Begin with the line holding "Grab the Status slider handle", then print every line after it through the end of the data, exactly and with nothing added.

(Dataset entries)
- - - -

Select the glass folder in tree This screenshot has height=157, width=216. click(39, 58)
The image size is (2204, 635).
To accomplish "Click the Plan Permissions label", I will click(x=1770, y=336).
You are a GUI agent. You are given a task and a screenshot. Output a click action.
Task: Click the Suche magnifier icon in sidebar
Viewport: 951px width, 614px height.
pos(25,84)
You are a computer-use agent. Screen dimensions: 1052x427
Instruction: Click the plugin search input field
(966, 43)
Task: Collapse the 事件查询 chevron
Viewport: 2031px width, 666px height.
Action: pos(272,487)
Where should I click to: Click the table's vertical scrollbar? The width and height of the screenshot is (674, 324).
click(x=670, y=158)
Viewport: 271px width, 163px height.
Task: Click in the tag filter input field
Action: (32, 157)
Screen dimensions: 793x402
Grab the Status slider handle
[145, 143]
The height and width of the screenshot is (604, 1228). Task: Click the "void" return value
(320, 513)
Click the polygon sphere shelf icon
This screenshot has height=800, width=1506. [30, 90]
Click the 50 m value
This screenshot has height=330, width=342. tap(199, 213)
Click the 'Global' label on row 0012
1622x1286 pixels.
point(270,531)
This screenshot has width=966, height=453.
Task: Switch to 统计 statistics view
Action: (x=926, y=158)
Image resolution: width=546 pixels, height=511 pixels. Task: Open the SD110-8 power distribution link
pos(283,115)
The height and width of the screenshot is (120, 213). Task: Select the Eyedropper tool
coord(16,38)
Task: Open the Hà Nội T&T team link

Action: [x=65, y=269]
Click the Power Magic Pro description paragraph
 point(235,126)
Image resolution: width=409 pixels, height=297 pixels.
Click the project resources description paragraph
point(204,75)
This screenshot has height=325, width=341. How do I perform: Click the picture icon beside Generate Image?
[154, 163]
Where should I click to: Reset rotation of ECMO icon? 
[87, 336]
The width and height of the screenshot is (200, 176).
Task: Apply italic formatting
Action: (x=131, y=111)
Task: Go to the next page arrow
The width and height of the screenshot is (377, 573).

- - - -

→ **Reply**
Grab the Status slider handle
[145, 143]
The height and width of the screenshot is (604, 1228). Task: Click the "void" return value
(320, 513)
Click the polygon sphere shelf icon
This screenshot has height=800, width=1506. [30, 90]
Click the 50 m value
This screenshot has height=330, width=342. tap(199, 213)
Click the 'Global' label on row 0012
1622x1286 pixels.
point(270,531)
This screenshot has width=966, height=453.
Task: Switch to 统计 statistics view
Action: (x=926, y=158)
Image resolution: width=546 pixels, height=511 pixels. Task: Open the SD110-8 power distribution link
pos(283,115)
The height and width of the screenshot is (120, 213). Task: Select the Eyedropper tool
coord(16,38)
Task: Open the Hà Nội T&T team link

Action: [x=65, y=269]
Click the Power Magic Pro description paragraph
 point(235,126)
Image resolution: width=409 pixels, height=297 pixels.
Click the project resources description paragraph
point(204,75)
This screenshot has height=325, width=341. How do I perform: Click the picture icon beside Generate Image?
[154, 163]
Where should I click to: Reset rotation of ECMO icon? 
[87, 336]
The width and height of the screenshot is (200, 176).
Task: Apply italic formatting
Action: (x=131, y=111)
Task: Go to the next page arrow
The width and height of the screenshot is (377, 573).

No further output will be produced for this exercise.